Ungefähr 20% bis 25% der Befragten meinten, dass ein Land Herausforderungen wie Flüchtlings-, Finanz- und Wirtschaftskrisen, Terrorismusbekämpfung sowie die Herausforderungen der Zukunft besser alleine bewältigen kann als in einer Staatengemeinschaft wie der EU.

26% fühlen sich sicherer, wenn Österreich Probleme, Krisen und Bedrohungen alleine bekämpft anstatt in einer Staatengemeinschaft.

Im Rahmen der Studie kamen auch ExpertInnen (WissenschafterInnen, MeinungsforscherInnen, PolitikerInnen, InteressenvertreterInnen, Personen aus der Wirtschaft) zu Wort. Ihrer Meinung nach kann die EU das Sicherheitsgefühl steigern (z.B. durch Erfolge in der Finanzkrise), aber auch die Verunsicherung (z.B. durch Misserfolge in der Migrationsfrage).

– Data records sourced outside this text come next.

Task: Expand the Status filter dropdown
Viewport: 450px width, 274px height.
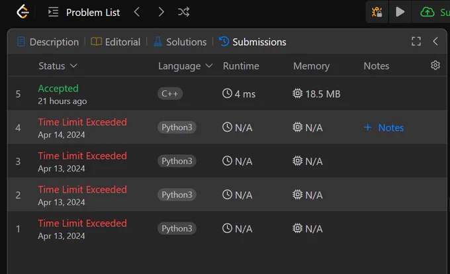Action: pos(58,66)
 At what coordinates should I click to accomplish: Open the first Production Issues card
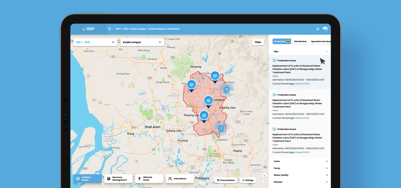coord(299,72)
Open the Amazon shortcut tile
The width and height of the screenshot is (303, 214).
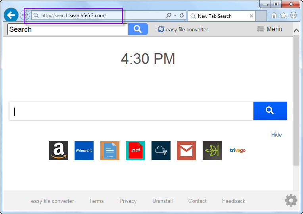pos(59,150)
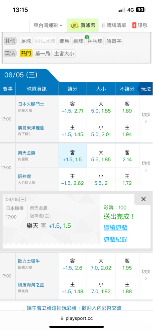Switch play type for 樂天金鷹 match
This screenshot has width=153, height=331.
146,166
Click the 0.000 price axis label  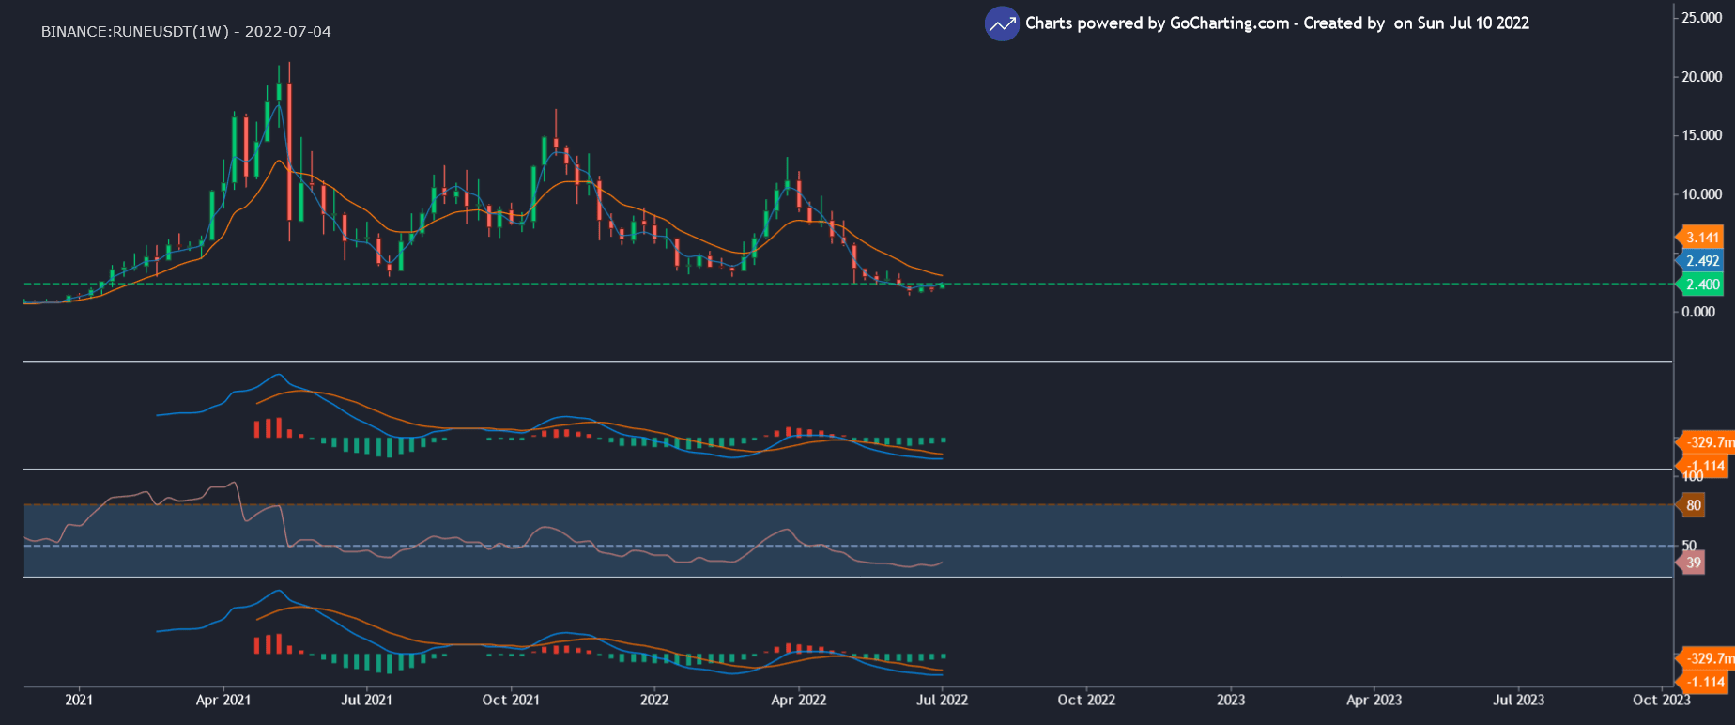point(1697,312)
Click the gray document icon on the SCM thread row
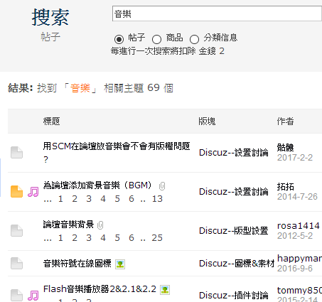The width and height of the screenshot is (322, 302). pos(16,152)

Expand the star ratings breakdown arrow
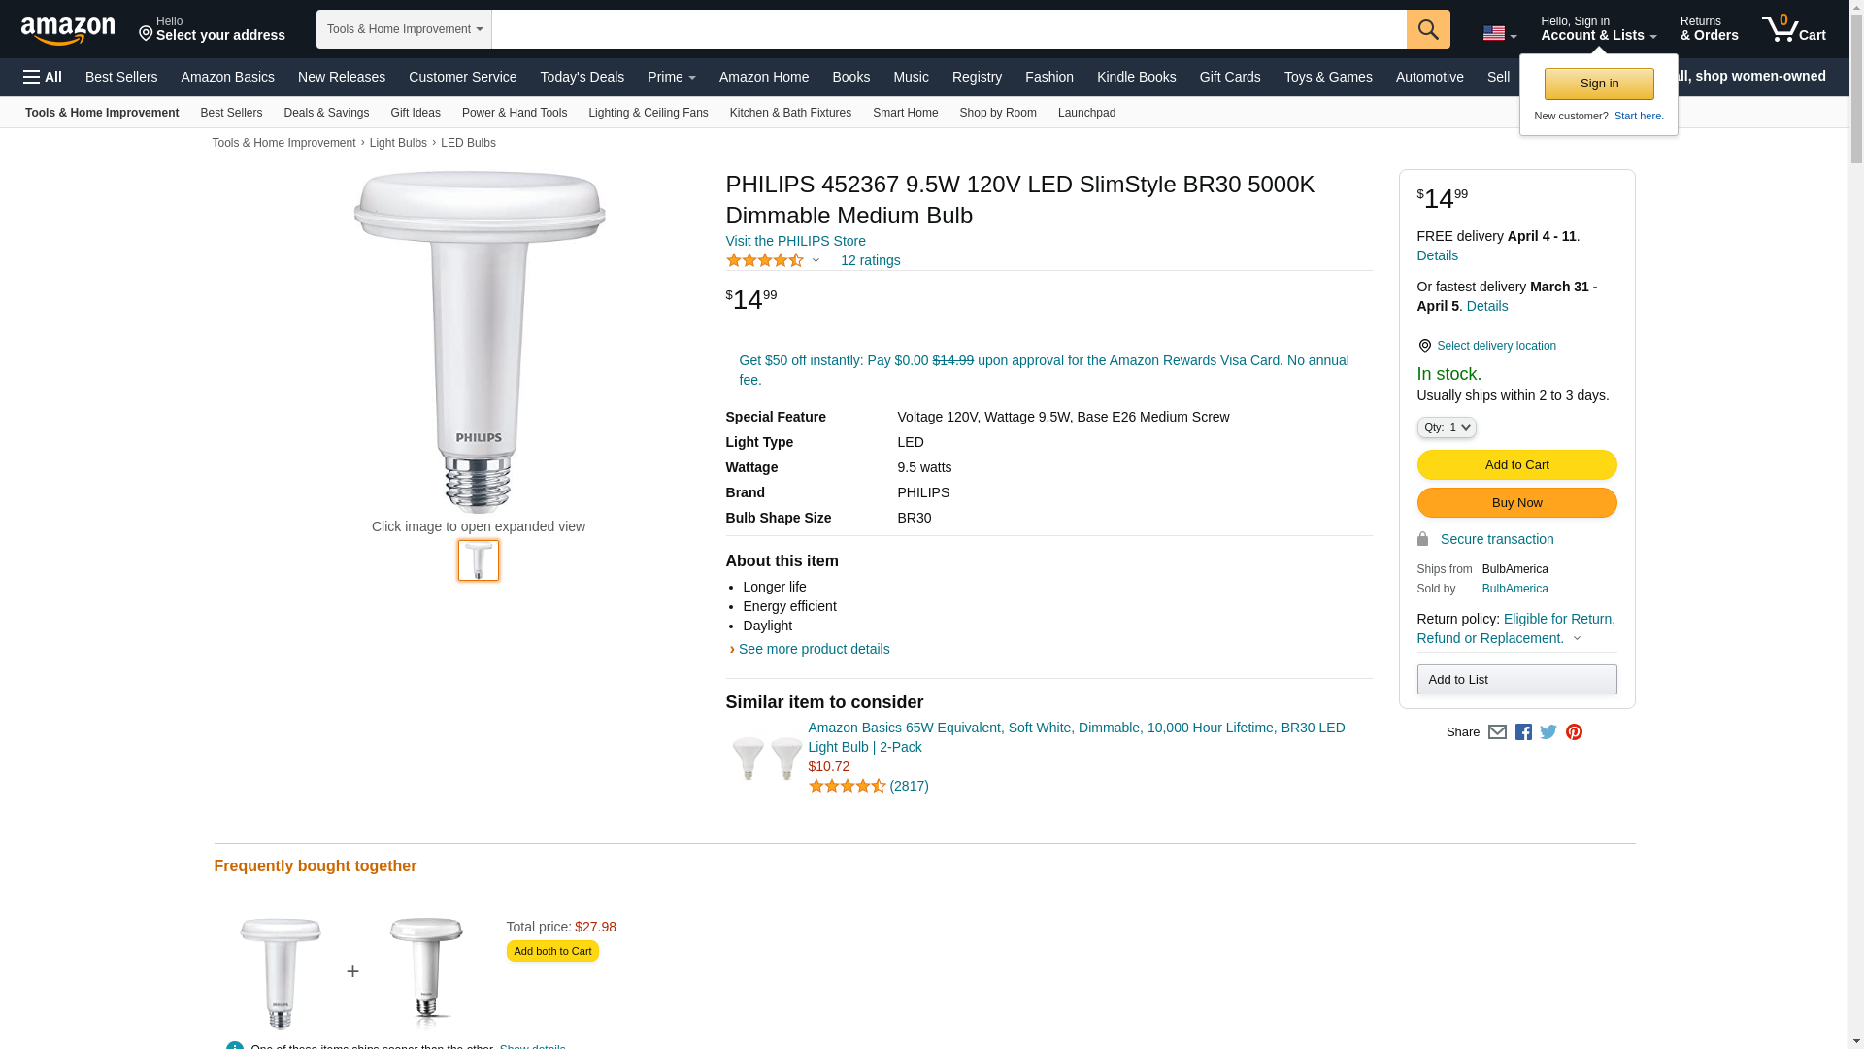[816, 260]
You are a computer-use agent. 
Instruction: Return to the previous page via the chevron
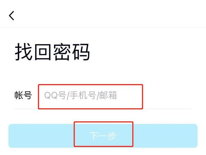pos(12,16)
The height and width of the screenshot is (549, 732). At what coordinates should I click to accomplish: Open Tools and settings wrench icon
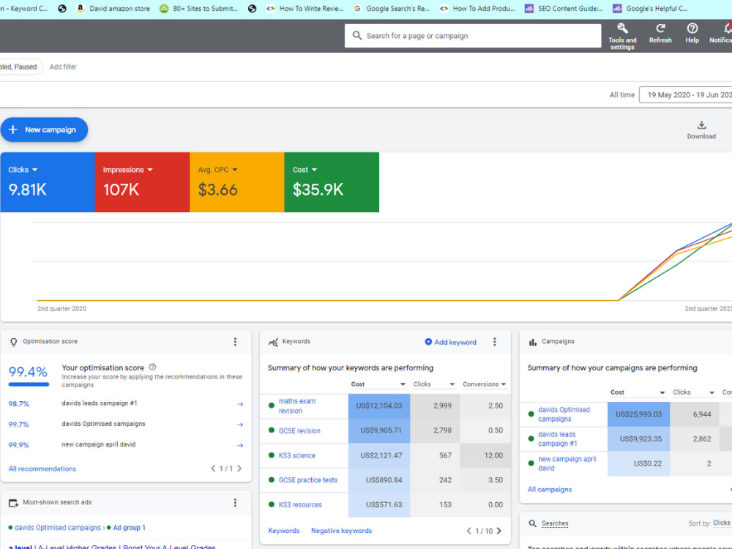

Im Inneren steht die EU mittlerweile vor der Herausforderung, aus sehr vielen unterschiedlichen Ländern zu bestehen. Das macht eine Vertiefung schwierig und führt zu Spannungen. Besonders deutlich wird dies bei der Währungsunion, die eine gemeinsame Politik für Länder mit gegensätzlichen Ausgangslagen entwickeln müsste, erläutern die ExpertInnen.

International gerät die EU immer mehr unter Druck durch die USA, Russland, China etc. Daher bräuchte sie dringend eine gemeinsame Außen- und Sicherheitspolitik. Die ExpertInnen sehen die Umsetzung aber skeptisch. Vergleichsweise zuversichtlich sind sie hingegen bei der Außenhandelspolitik.

Das Vertrauen der Menschen in die EU ließe sich durch intensivere Zusammenarbeit der Mitgliedstaaten und gemeinsame Projekte steigern. Auch die Möglichkeiten der BürgerInnen, mitzuwirken, sollten ausgebaut werden, um die Identifikation mit der Europäischen Union zu fördern.

Heute hemmt ein neuer Nationalismus die Zusammenarbeit in der EU und darüber hinaus. Den neuen Nationalismus erklären die ExpertInnen mit individuellen Motiven ebenso wie als Reaktion auf gesellschaftliche Entwicklungen. In den östlichen Mitgliedsländern der Union kommt die schwierige Entwicklung nationaler Identität in der Ostblockzeit noch hinzu.

Verunsicherung leistet dem Nationalismus Vorschub. Die EU und andere Akteure tragen dazu bei, wenn sie z.B. in der Flüchtlingspolitik versagen. Der Nationalismus kann dann wiederum die Haltung zur EU beeinträchtigen. Diese Dynamik kann sich aber umkehren, wenn die Menschen sehen, dass Probleme sich nicht national lösen lassen und gemeinschaftliches Handeln zweckmäßig wäre, meinen ExpertInnen.

„Die Bedrohung durch das Corona-Virus haben wir im Rahmen dieser Studie noch nicht berücksichtigen können. Welche Auswirkungen die Corona-Krise auf die Wirtschaft und unser Leben haben wird, lässt sich noch nicht absehen, müssen aber von völlig neuen Ansätzen in der Gesellschaftspolitik ausgehen. Es ist aber anzunehmen, dass diese Krise den Nationalismus stärken wird. Wie die EU mit der Krise und ihren Folgen umgeht, wird dazu beitragen, wie die Menschen die Union in Zukunft bewerten und ob bzw. in welchem Ausmaß nationalistische Tendenzen zunehmen,“ gibt Dr. Bauer zu bedenken.